* Records supplied *
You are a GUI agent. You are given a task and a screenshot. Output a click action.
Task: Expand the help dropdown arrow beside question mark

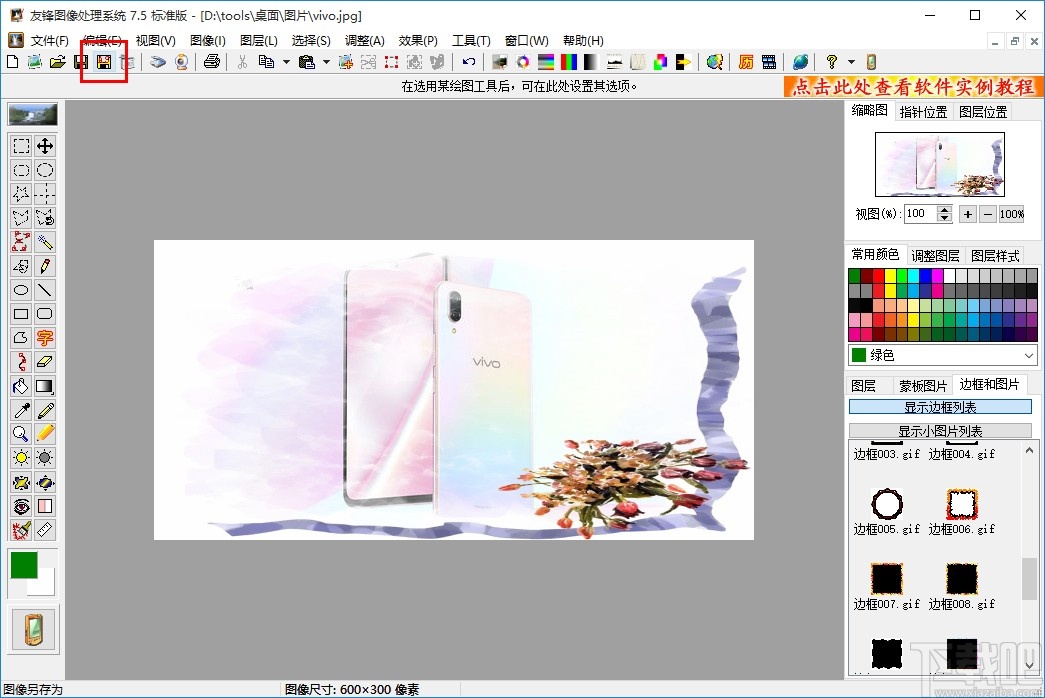pyautogui.click(x=851, y=62)
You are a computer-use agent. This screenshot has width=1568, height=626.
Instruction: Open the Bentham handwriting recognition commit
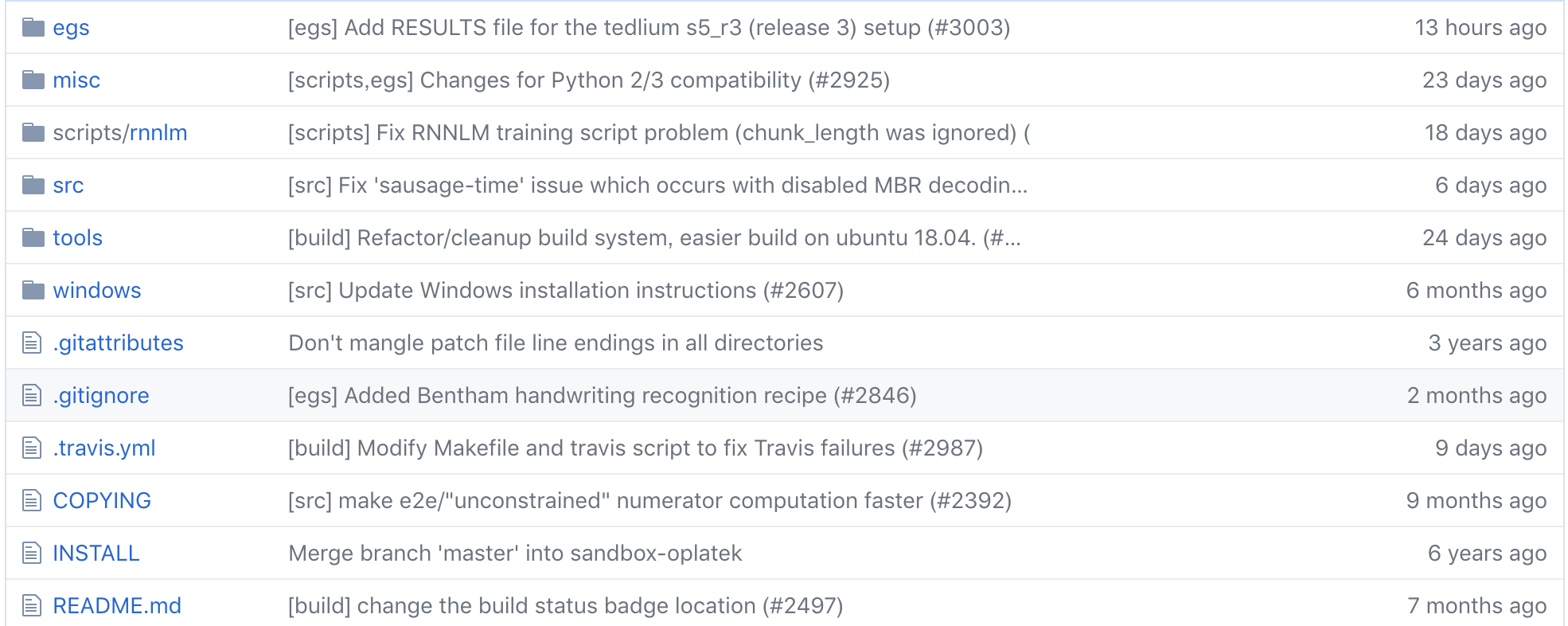coord(602,396)
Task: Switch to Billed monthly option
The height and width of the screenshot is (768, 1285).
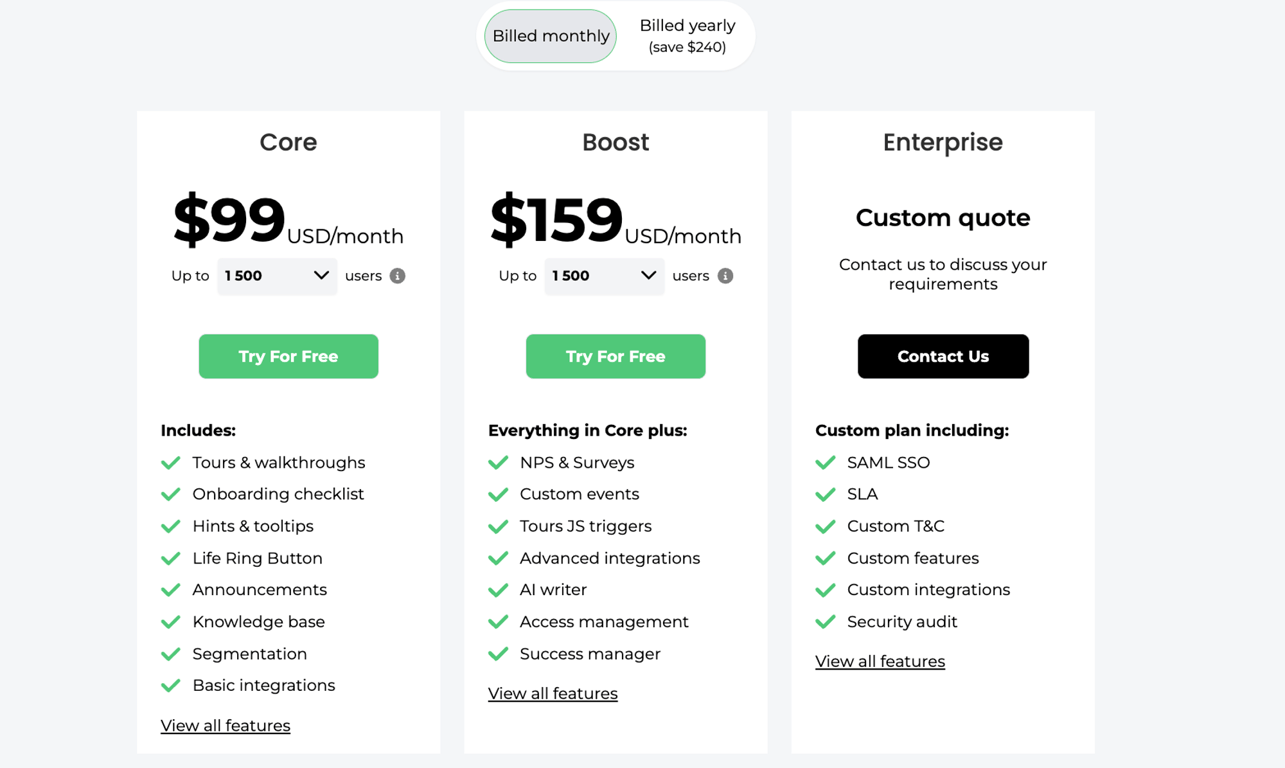Action: click(x=550, y=36)
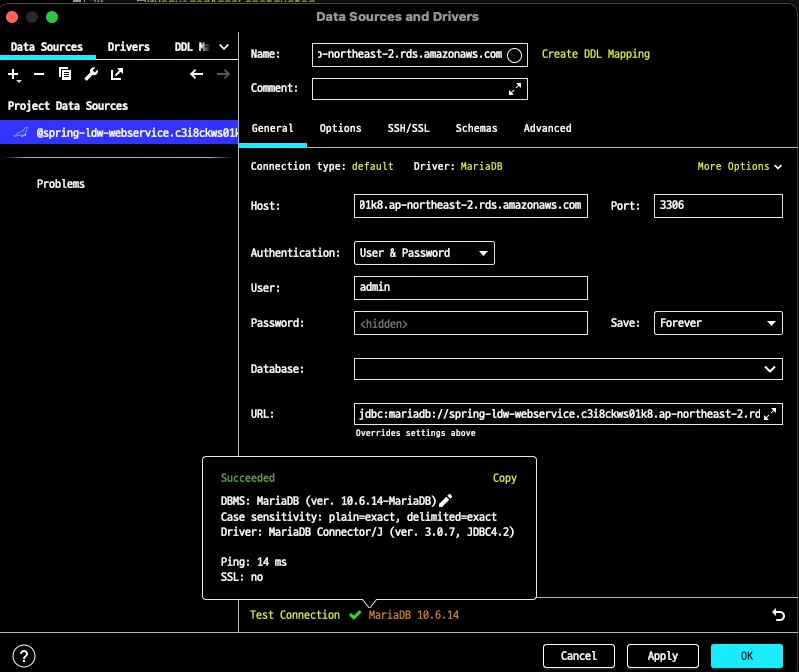
Task: Show hidden tabs via the chevron beside DDL
Action: click(224, 47)
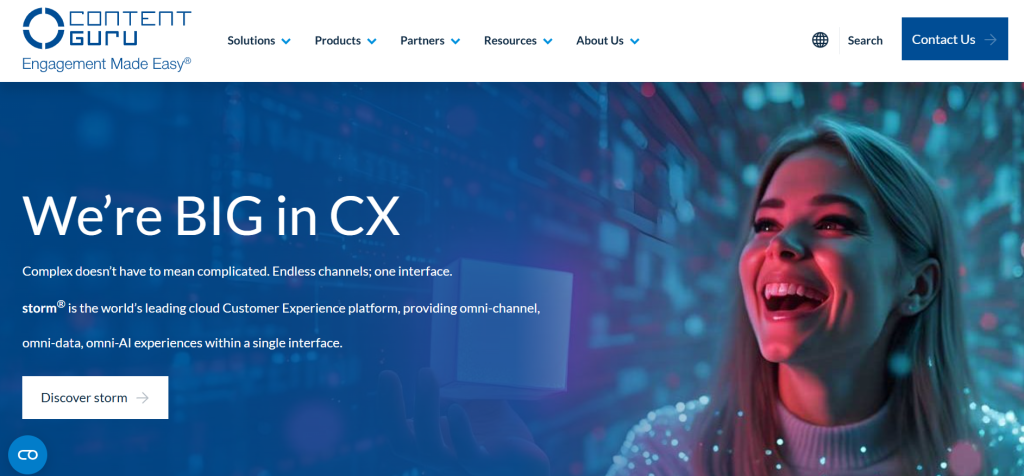The image size is (1024, 476).
Task: Click the arrow on Contact Us button
Action: coord(991,40)
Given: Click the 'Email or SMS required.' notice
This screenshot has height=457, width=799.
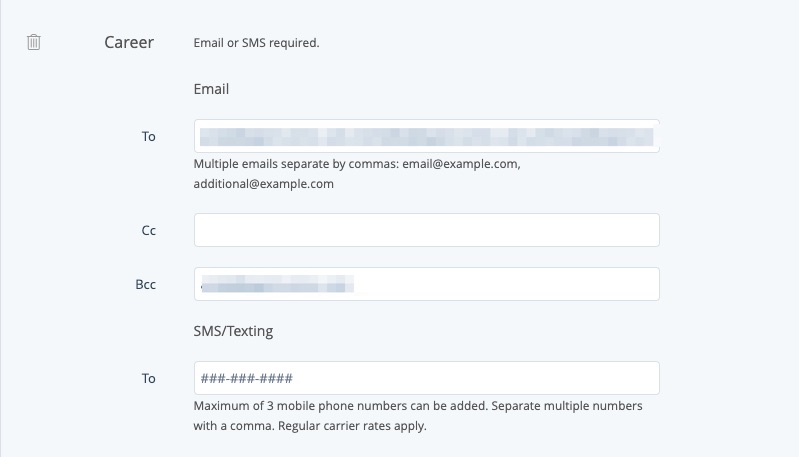Looking at the screenshot, I should pyautogui.click(x=256, y=43).
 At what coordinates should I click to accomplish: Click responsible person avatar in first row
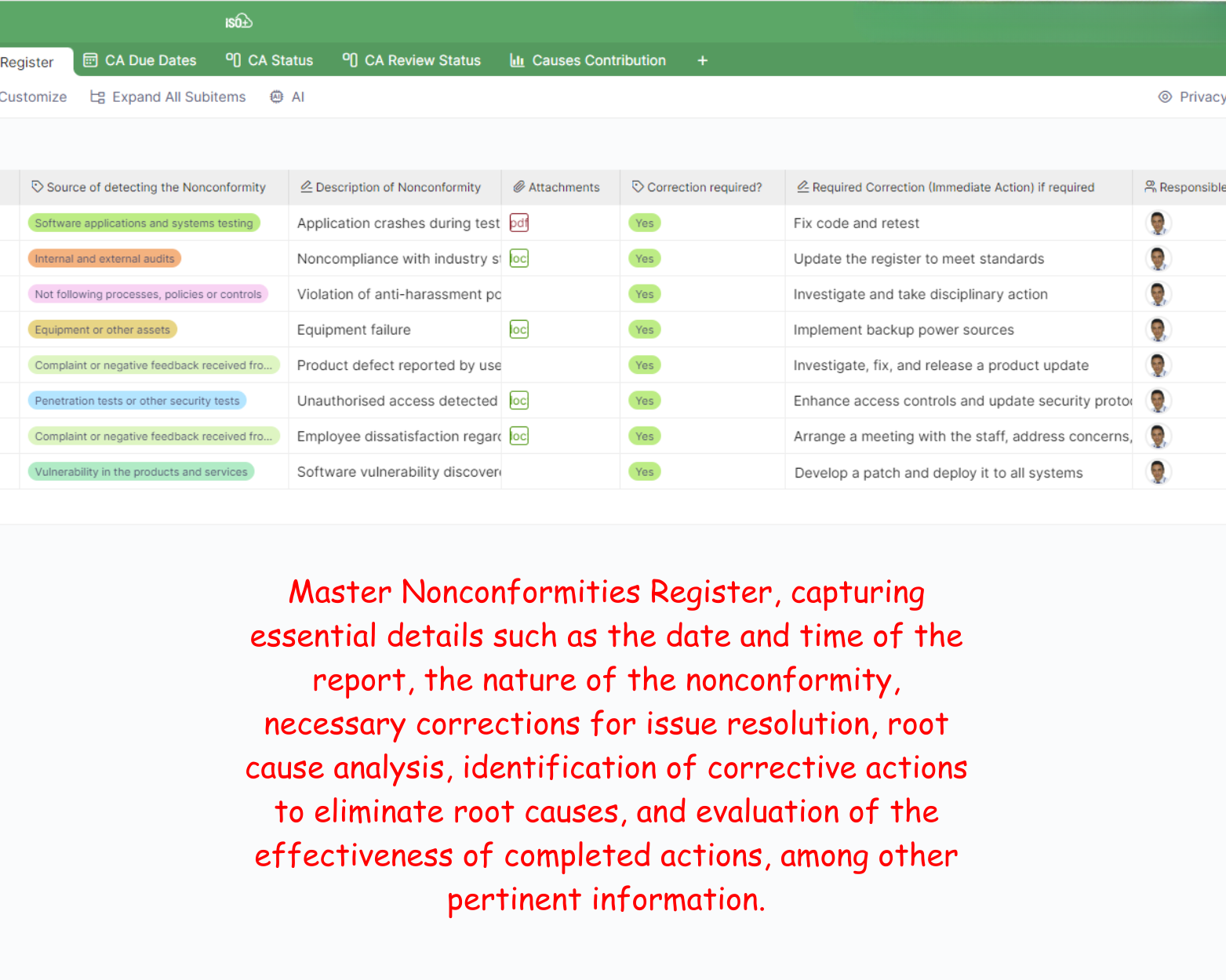tap(1157, 223)
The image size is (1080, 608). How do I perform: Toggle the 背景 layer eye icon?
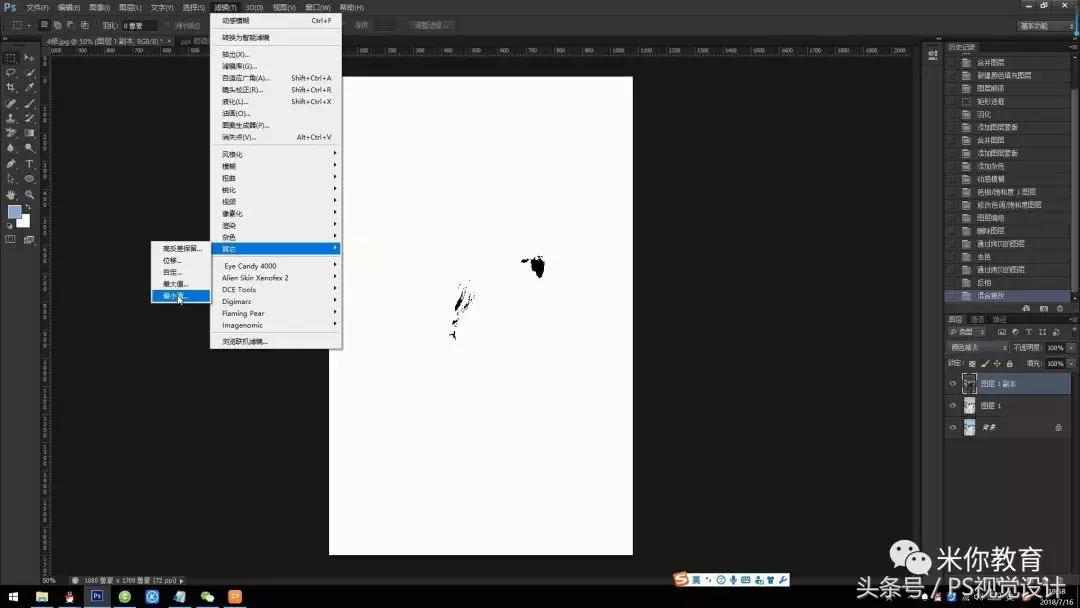tap(952, 427)

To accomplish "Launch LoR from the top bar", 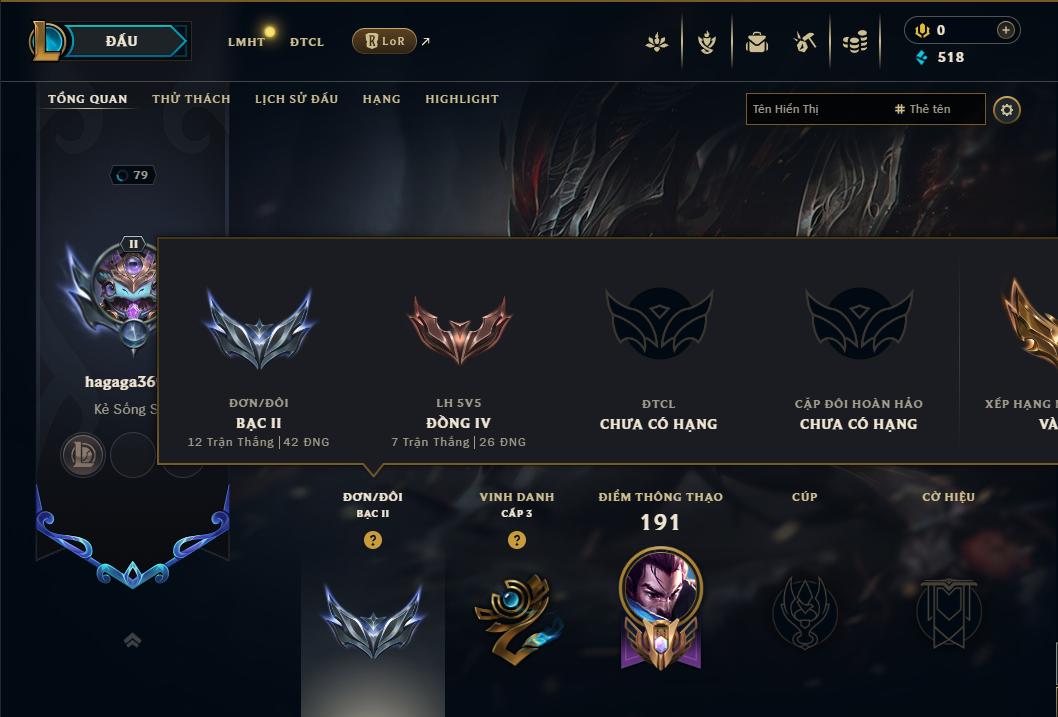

* Exercise brief *
In your copy, include no pictures and only the lines from the line with "The image size is (1080, 608)." through the final line of the listing above, reproduced exactly.

* Answer to this exercise *
The image size is (1080, 608). How do I perform: Toggle the 背景 layer eye icon?
tap(952, 427)

To accomplish "Launch LoR from the top bar", 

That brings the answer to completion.